## Work instruction:
Beneath this instruction is a listing; print exactly the lines in it starting at the line that contains "Given: Click the @MANTRAOMniverse handle" and going through the line that contains "Click the Job label text".

## Material for this task:
^^^^^^^^

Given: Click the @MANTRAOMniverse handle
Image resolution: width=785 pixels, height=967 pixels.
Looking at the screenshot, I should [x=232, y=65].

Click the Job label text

^^^^^^^^

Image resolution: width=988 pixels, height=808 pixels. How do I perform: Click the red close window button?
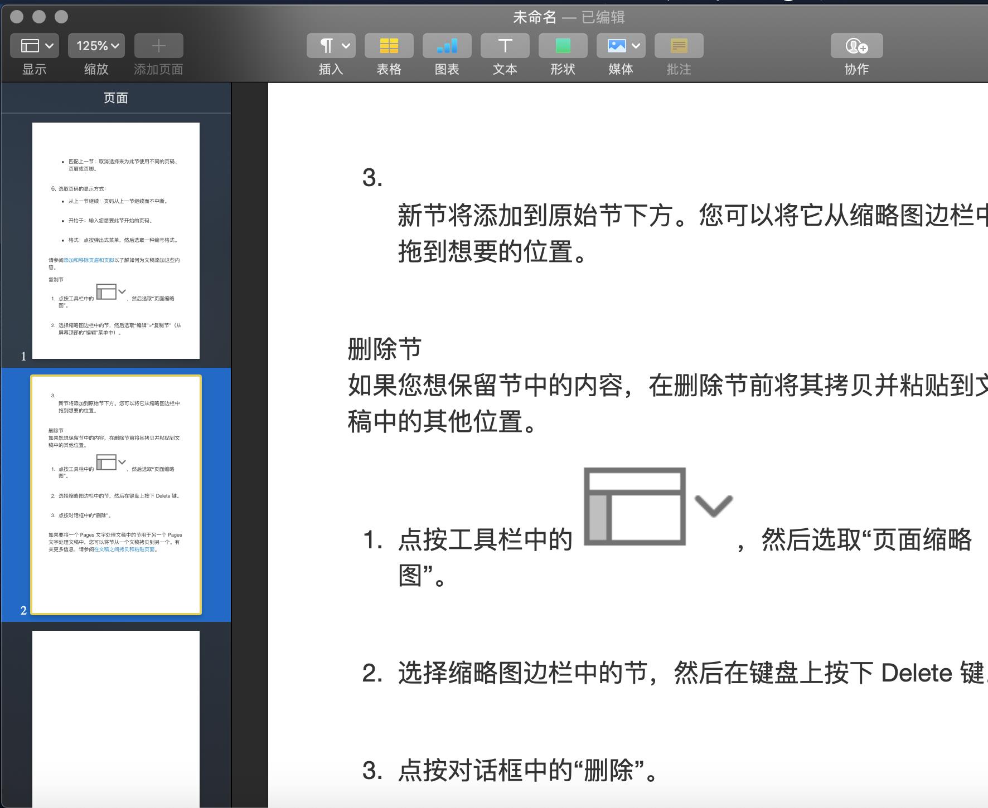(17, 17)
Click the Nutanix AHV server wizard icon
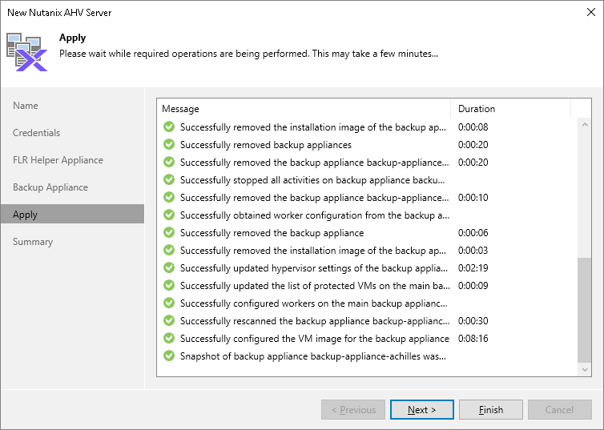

^^^^^^^^

## Written response:
Given: Click the @MANTRAOMniverse handle
Image resolution: width=785 pixels, height=967 pixels.
Looking at the screenshot, I should [x=232, y=65].

Click the Job label text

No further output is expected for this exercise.